To meet the industry’s ongoing labour needs, CAMAQ (Comité sectoriel de main‐d’œuvre en aérospatiale au Québec); Aéro Montréal, Québec’s aerospace cluster; the École nationale d’aérotechnique (ÉNA), affiliated with the Collège Édouard-Montpetit and the École des métiers de l’aérospatiale de Montréal (ÉMAM) of the Commission scolaire de Montréal invite all young people and adults who seek well-paying careers with promising futures to contact educational institutions and register for their preferred training programs.
“The industry has regained its pace, and Québec’s aerospace businesses currently seek qualified workers for all manufacturing sub-sectors as well as aircraft maintenance,” said Serge Tremblay, executive director of CAMAQ. Annual employment censuses published by CAMAQ—for manufacturing and the airline and aircraft maintenance industries—predict that 2,323 new positions for engineers, machinists, cabinet makers/furniture finishers, pilots and specialized technicians will be created in 2013. These are in addition to the approximately 2,900 jobs already forecast to meet an annual 5 per cent turnover rate. These annual censuses cover the Québec aerospace industry in its entirety, some 360 businesses in all 17 administrative regions.
Faced with these significant labour needs, ÉMAM and ÉNA have joined forces to publicize their specialized aerospace training programs. They have launched a joint promotional campaign, which includes creation of the Web site www.desemploisenaero.com. This is the first time that the two institutions, the first of which offers professional training while the second offers technical training, have collaborated so closely to promote their education programs. The initiative has received formal support from several businesses.
“Its national status and two annexes, one in Mirabel and one in Trois-Rivières, make ÉMAM a key partner in meeting labour needs in both Montréal and the regions. With its work-study facilities, which fully reproduce industry workplace conditions, including current industry safety standards and regulations, ÉMAM is the leading school of its kind in Canada. Our graduates are already in high demand among employers and we hope to admit more students,” said Josée Péloquin, director of ÉMAM, said in a statement.
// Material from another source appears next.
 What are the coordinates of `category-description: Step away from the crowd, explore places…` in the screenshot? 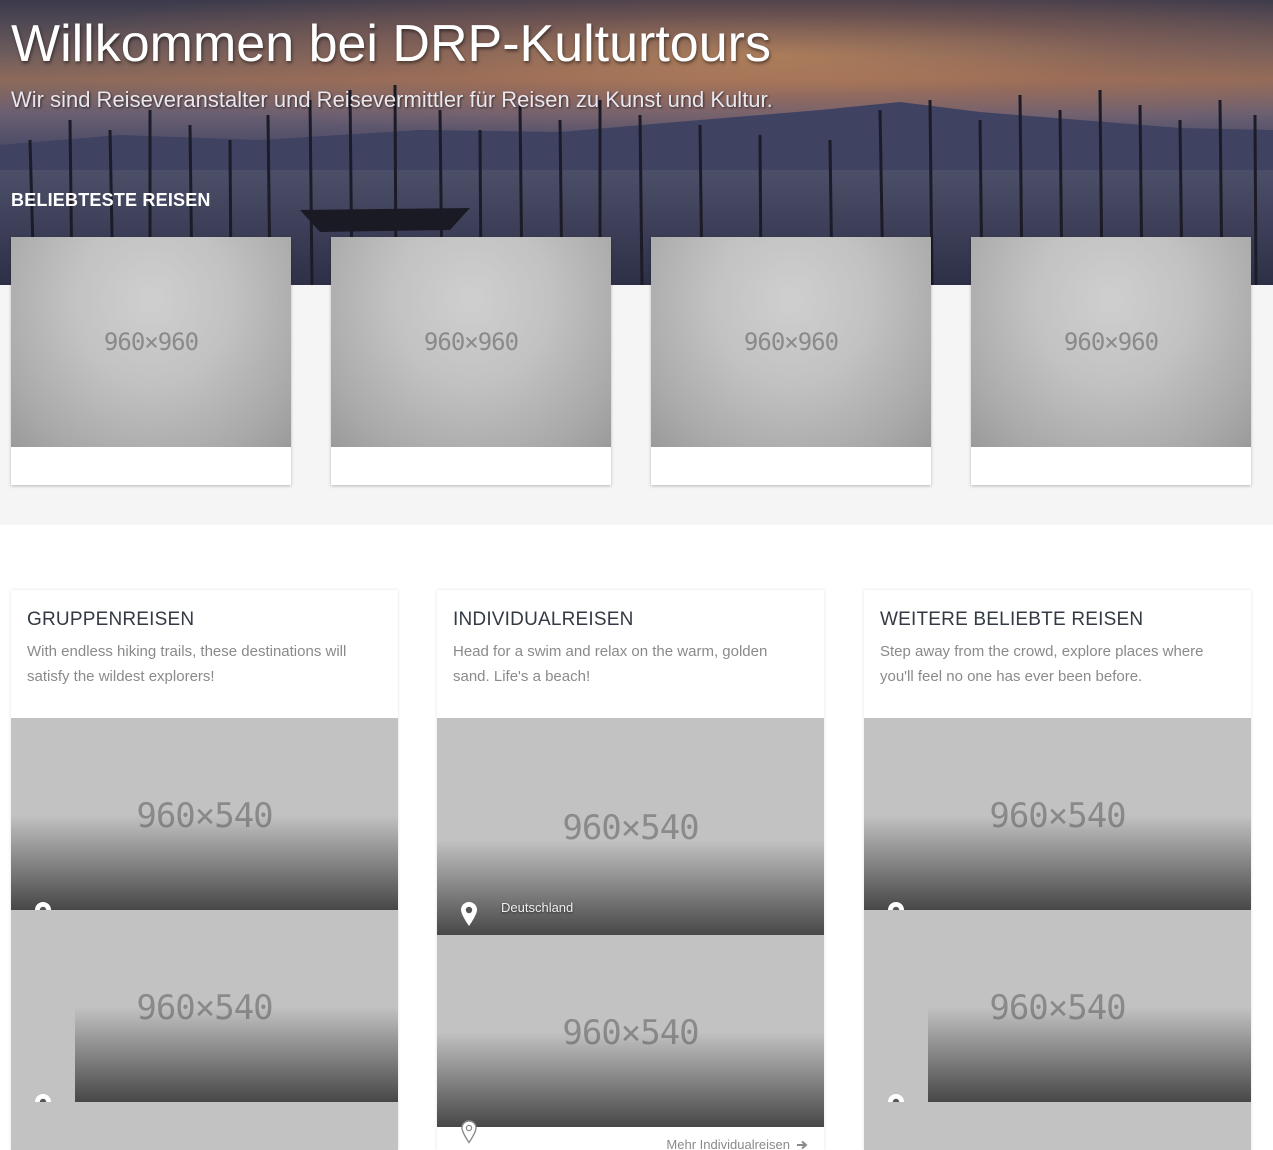 It's located at (1042, 664).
Serge Brasset, director general of Collège Édouard-Montpetit and Director of ÉNA, said: “ÉNA has offered college-level technical training for nearly 50 years with short-term programs for adults and three DEC programs. It is the largest aerotechnical training institute in North America and it maintains close ties with industry to ensure that it trains qualified workers who meet specific industry needs. Indeed, ÉNA graduates are highly sought-after by businesses.”
“Aerospace is an industry of the future. Sales currently exceed $12 billion and have seen an average annual growth rate of 5.7 per cent over the last 22 years. In addition, it provides over 42,000 quality jobs and has distinguished itself through leadership in research and development,” said Suzanne Benoit, president of Aéro Montréal.